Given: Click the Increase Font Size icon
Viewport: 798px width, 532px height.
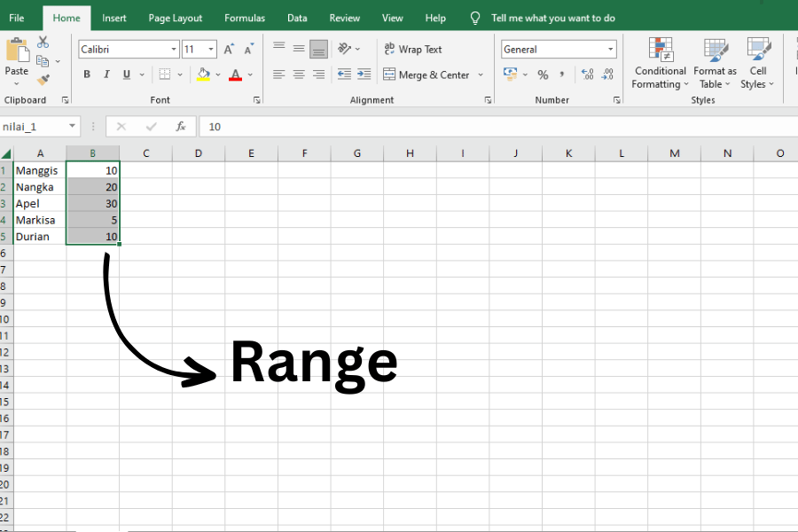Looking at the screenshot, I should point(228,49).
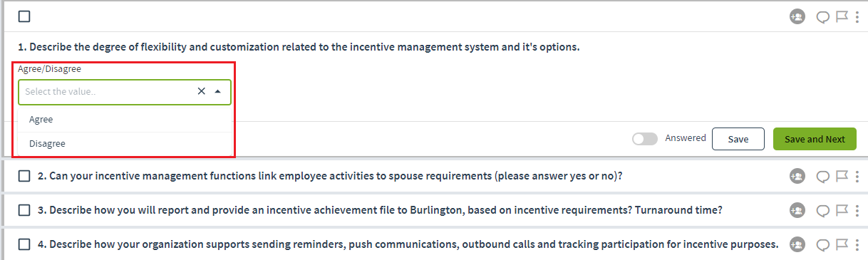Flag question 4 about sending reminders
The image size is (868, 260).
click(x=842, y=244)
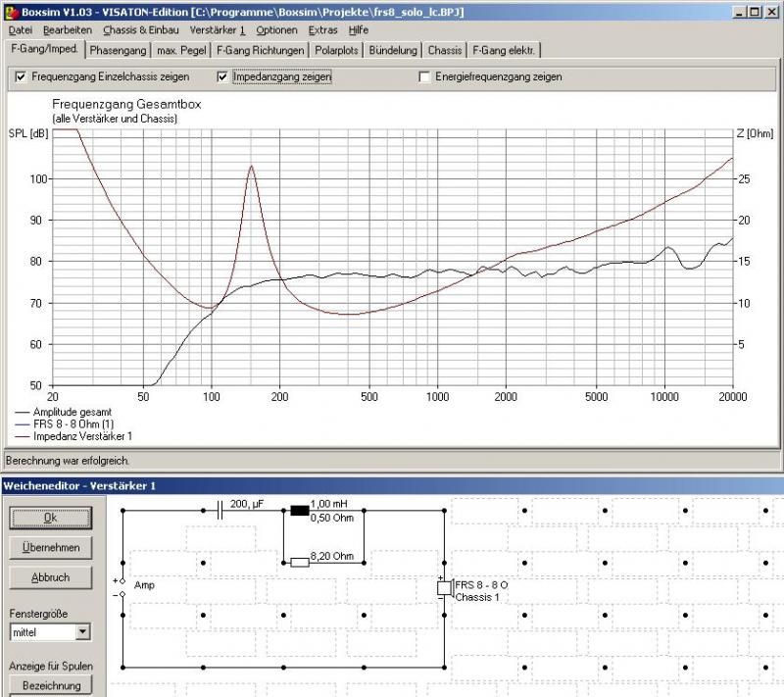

--- Work required ---
When you repeat the lines above, keep them exact and leave out each image they contain.

--- Answer for this exercise ---
Given: Click the Increase Font Size icon
Viewport: 798px width, 532px height.
Looking at the screenshot, I should point(228,49).
Flag question 4 about sending reminders
The image size is (868, 260).
click(x=842, y=244)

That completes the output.